The item also proposes bringing to broadcasting some processes already used for foreign ownership situations involving common carriers. The FCC doesn’t currently have a standardized process for broadcasters asking to go over the 25 percent foreign ownership line, and the NPRM proposes creating one similar to the foreign ownership processes used for common carriers, the release said. The concepts in the NPRM will provide better transparency and reliability for broadcasters going through the foreign ownership process, said Commissioner Mignon Clyburn. “Extending the streamlined foreign ownership rules already used for common carrier licensees to broadcast licensees, as we propose, would certainly multiply potential funding options available to broadcasters,” said Commissioner Mike O’Rielly. Chairman Tom Wheeler and Pai credited O'Reilly with bringing attention to the foreign ownership issue.

The NPRM also seeks comment on changing the way the FCC assesses foreign ownership, to prevent a repeat of what Pai referred to an "absurd" incident during Pandora’s buy of KXMZ(FM) Box Elder, South Dakota. During that purchase, the FCC’s own rules forced it to treat some of Pandora's investors -- who were using "street names" to protect their anonymity under SEC policies -- as foreign. “Foreign interests almost certainly did not own more than 25 percent of Pandora,” Pai said. “But the commission couldn’t acknowledge that fact. Why? Because of our outdated methodology for measuring foreign ownership.”

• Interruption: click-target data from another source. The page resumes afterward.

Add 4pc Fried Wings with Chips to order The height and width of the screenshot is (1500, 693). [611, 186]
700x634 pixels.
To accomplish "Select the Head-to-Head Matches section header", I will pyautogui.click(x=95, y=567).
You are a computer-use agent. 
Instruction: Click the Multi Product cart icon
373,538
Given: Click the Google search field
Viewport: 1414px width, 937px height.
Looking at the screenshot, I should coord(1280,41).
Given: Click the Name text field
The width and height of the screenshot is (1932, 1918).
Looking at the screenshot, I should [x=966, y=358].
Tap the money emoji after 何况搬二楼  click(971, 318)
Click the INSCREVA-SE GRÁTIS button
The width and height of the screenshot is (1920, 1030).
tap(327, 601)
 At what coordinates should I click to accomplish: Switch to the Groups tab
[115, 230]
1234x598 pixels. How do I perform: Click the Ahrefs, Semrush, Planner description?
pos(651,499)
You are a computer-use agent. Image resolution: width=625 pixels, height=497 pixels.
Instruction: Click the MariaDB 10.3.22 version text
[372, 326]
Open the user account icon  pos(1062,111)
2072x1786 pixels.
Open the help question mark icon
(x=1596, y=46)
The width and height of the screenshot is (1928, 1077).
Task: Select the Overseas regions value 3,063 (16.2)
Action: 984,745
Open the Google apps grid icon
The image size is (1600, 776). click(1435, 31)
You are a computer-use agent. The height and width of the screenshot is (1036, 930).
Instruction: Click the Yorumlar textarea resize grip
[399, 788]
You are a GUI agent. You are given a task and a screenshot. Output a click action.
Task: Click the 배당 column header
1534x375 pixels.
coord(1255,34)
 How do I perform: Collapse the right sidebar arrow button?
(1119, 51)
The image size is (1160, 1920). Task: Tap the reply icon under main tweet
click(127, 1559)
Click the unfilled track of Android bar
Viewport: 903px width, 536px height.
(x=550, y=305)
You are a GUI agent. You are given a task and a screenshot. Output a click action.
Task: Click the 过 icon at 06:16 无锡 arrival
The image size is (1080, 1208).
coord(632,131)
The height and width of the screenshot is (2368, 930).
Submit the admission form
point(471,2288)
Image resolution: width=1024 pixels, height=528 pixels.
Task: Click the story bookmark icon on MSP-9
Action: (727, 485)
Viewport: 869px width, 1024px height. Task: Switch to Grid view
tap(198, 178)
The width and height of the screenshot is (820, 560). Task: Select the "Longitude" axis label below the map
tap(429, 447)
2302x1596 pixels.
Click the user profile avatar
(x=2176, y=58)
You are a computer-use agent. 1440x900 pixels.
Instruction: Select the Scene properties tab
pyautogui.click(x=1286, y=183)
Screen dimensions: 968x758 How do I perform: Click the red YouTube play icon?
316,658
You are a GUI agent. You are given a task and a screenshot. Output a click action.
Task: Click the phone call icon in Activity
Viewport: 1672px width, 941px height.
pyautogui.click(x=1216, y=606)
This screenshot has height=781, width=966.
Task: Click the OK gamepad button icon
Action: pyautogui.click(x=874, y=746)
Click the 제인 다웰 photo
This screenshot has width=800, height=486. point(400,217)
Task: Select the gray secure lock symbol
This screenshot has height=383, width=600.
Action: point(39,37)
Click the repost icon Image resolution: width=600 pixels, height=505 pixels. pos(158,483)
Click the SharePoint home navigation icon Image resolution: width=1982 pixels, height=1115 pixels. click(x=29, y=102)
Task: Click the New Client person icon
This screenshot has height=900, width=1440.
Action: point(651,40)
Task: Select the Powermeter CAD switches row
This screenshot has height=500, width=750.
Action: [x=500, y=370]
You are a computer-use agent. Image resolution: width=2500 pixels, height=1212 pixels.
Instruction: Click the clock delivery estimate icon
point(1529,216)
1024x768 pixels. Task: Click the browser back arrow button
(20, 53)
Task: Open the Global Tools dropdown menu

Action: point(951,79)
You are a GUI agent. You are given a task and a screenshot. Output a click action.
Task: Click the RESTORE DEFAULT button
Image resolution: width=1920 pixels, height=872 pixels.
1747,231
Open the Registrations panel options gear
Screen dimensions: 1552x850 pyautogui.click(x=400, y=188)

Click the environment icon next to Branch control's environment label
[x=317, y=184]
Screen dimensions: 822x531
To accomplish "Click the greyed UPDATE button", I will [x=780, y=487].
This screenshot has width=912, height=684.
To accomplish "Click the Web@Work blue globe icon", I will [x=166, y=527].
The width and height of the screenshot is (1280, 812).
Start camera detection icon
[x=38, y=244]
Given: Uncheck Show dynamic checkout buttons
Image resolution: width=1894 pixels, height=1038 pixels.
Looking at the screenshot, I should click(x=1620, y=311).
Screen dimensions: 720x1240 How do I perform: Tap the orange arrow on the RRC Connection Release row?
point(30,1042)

The NPRM is an “incremental” step that doesn’t go far enough, O’Rielly said. “Nothing here would address the opaque and often very lengthy Team Telecom review process for foreign ownership, which in too many instances has devolved into a black hole of uncertainty.” The administration is reviewing the Team Telecom process, Wheeler said at a news conference after the meeting. Wheeler said he is hopeful the issue will soon be addressed, and O’Rielly said he's looking forward to that process.

The foreign ownership process has worked well for common carriers and should work just as well for broadcasters, said Covington Burling attorney Mace Rosenstein in an interview. He represented a coalition of broadcasters and programmers that in 2012 asked the commission to relax barriers to foreign ownership for broadcasters. Proposals to relax those rules have yet to face any opposition from industry or at the commission, Rosenstein said.

"Establishing a standardized process for broadcasters, just as the FCC does for other segments of the telecommunications industry, may more easily attract foreign investors,” said House Communications Subcommittee ranking member Anna Eshoo, D-Calif. “Consideration of this issue makes common sense, and is consistent with the Communications Act's core principles of promoting diversity, localism and competition." Relaxing foreign ownership regulations “will spur new investment in broadcasting leading to job creation, increased production of locally oriented programming, and greater public service to communities,” said an NAB spokesman.